======== Listed records

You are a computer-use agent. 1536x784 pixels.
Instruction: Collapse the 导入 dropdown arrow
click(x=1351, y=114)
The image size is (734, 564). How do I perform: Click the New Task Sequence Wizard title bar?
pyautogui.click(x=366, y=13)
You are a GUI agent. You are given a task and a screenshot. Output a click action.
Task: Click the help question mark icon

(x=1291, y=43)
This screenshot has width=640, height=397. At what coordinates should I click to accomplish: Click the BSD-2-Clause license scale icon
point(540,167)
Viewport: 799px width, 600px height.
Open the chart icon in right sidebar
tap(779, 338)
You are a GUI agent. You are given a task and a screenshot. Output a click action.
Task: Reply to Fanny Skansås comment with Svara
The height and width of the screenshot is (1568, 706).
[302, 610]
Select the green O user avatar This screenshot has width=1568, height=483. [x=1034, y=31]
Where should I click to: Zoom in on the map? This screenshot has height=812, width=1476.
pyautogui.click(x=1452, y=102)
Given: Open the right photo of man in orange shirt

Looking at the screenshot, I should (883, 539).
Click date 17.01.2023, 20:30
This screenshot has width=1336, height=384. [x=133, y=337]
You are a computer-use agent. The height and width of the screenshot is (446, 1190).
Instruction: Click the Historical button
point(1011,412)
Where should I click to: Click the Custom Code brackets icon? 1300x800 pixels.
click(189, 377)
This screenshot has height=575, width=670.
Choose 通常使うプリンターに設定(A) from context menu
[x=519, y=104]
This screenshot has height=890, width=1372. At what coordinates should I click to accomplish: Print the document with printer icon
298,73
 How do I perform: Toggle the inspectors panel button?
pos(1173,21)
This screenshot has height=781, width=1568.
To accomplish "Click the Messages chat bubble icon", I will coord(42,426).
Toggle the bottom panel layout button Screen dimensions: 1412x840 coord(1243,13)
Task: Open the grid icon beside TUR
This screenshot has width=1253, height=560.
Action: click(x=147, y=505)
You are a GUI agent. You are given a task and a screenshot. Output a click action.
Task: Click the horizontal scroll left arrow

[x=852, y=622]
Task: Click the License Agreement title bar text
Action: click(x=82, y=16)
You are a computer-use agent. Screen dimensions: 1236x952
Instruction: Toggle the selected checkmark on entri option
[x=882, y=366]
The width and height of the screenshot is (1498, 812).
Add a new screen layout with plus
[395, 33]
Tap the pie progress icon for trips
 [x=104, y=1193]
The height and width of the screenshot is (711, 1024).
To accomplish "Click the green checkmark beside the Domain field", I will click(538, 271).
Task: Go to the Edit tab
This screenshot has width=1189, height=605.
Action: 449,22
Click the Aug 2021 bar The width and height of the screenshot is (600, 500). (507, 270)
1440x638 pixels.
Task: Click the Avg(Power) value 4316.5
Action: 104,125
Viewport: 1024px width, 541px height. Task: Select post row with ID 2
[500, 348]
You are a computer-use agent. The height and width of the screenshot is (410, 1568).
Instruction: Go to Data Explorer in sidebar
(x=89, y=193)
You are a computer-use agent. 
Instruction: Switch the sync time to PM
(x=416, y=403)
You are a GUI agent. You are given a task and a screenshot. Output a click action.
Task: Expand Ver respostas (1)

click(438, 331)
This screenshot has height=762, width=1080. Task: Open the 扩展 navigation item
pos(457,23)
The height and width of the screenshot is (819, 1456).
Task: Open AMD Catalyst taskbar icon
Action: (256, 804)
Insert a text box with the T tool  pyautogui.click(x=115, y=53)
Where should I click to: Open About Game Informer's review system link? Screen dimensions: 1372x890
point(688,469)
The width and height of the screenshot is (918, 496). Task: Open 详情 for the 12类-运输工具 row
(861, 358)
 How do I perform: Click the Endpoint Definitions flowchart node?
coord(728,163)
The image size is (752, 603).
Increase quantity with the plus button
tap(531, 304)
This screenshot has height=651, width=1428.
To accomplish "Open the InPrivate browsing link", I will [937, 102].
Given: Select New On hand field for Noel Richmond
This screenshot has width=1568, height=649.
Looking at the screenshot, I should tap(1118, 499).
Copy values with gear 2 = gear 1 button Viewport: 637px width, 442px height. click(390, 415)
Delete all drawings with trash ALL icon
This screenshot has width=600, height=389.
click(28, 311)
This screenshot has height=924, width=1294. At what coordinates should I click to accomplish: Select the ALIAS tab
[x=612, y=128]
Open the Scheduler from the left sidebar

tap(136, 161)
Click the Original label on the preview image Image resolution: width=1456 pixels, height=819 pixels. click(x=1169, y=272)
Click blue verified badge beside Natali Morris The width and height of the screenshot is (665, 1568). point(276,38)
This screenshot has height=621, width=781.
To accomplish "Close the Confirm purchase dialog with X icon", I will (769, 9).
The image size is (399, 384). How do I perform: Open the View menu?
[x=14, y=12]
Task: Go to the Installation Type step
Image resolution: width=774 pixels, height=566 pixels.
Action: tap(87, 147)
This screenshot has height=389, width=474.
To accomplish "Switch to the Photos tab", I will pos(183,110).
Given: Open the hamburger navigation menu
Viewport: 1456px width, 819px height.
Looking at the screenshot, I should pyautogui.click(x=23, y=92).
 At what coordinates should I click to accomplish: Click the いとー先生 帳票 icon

================

Required work |
Find every line in the data above that contains the string "arrow" and copy each one, treating uppercase and lowercase as different.

Exercise output |
Instruction: Collapse the 导入 dropdown arrow
Task: Click the horizontal scroll left arrow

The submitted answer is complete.